### SUPPLIED RECORDS

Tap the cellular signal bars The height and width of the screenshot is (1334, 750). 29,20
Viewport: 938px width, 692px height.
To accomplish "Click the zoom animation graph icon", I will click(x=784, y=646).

######
### SUPPLIED RECORDS

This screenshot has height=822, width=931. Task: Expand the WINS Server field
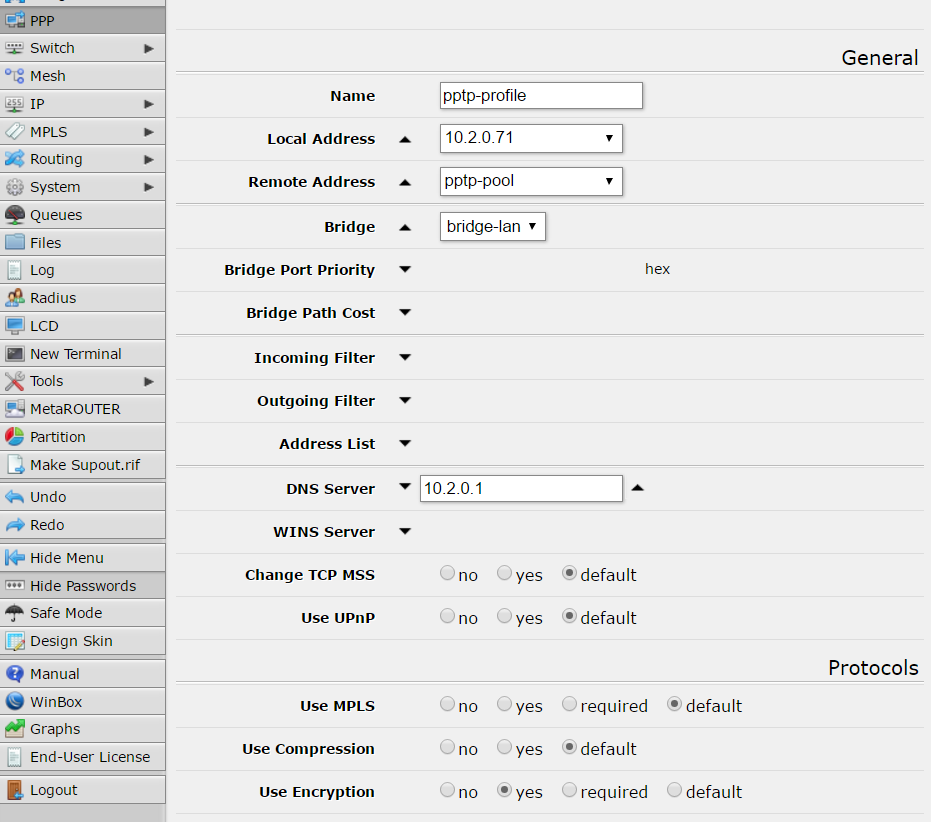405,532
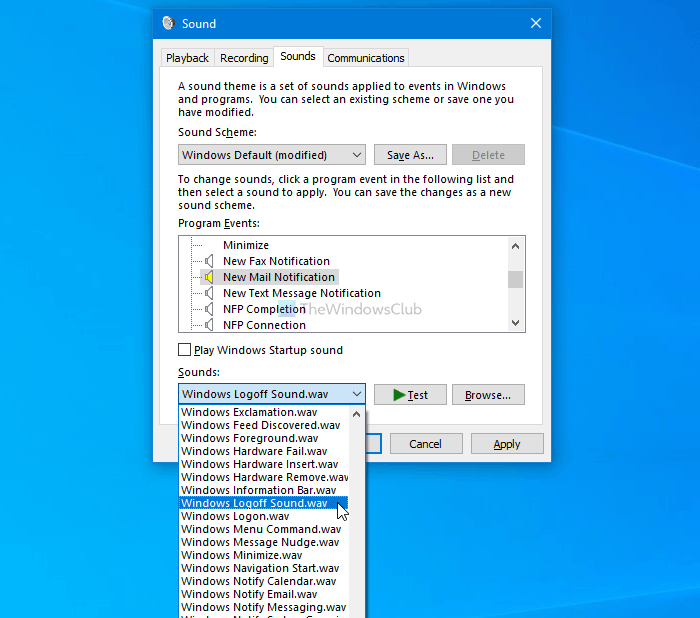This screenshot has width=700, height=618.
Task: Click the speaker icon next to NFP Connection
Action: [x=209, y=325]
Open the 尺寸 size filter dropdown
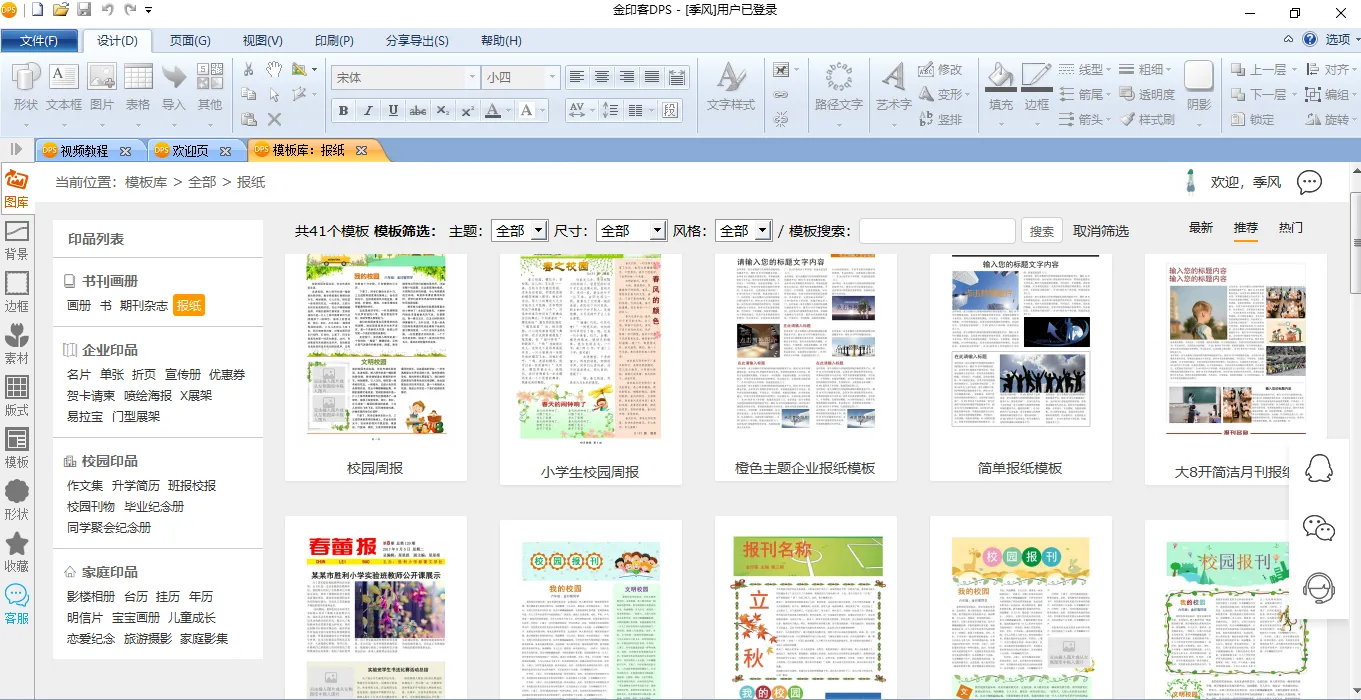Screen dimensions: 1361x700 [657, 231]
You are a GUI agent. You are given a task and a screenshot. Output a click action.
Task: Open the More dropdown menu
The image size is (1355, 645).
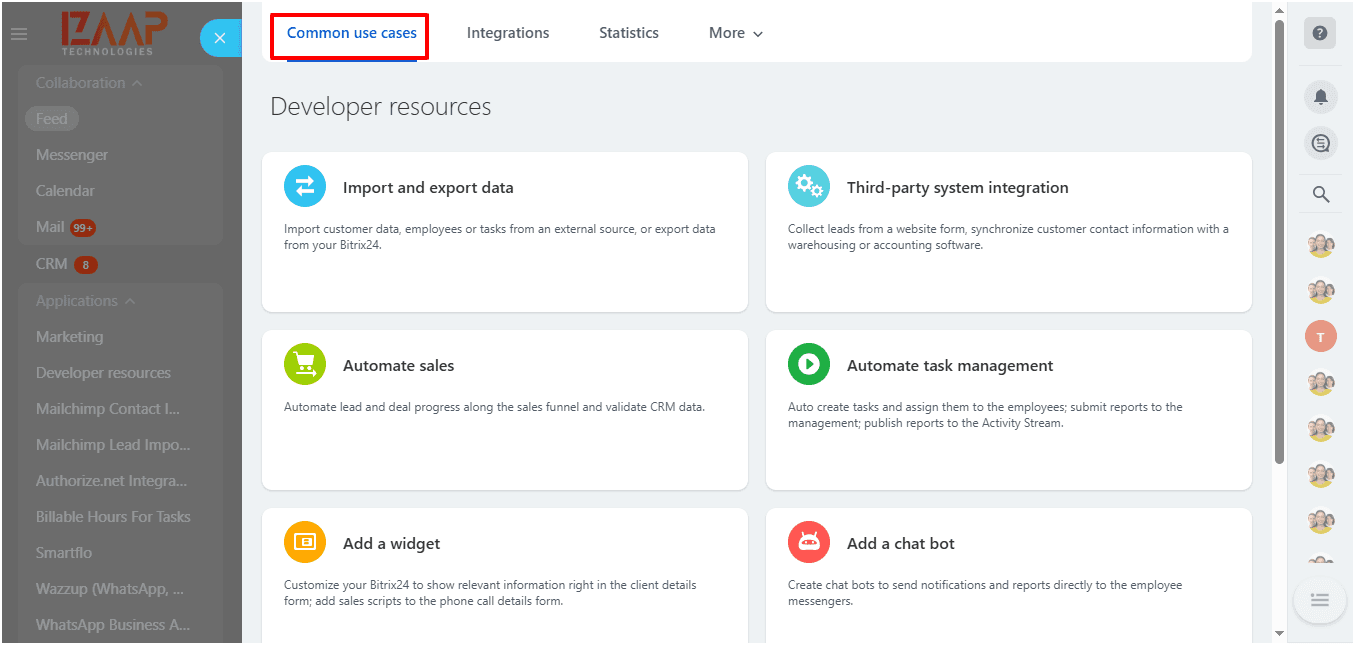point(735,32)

######

> WHAT IS NEEDED
In the material above, one part opens with the line containing "This screenshot has height=822, width=931." and closes with the line containing "Task: Open the More dropdown menu". Write out that part exactly and skip its pictures.

> RESULT FOR THIS TASK
This screenshot has height=822, width=931. Task: Expand the WINS Server field
405,532
This screenshot has width=700, height=618.
Task: Click the speaker icon next to NFP Connection
Action: [x=209, y=325]
Open the 尺寸 size filter dropdown
Screen dimensions: 1361x700 [657, 231]
You are a GUI agent. You are given a task and a screenshot. Output a click action.
Task: Open the More dropdown menu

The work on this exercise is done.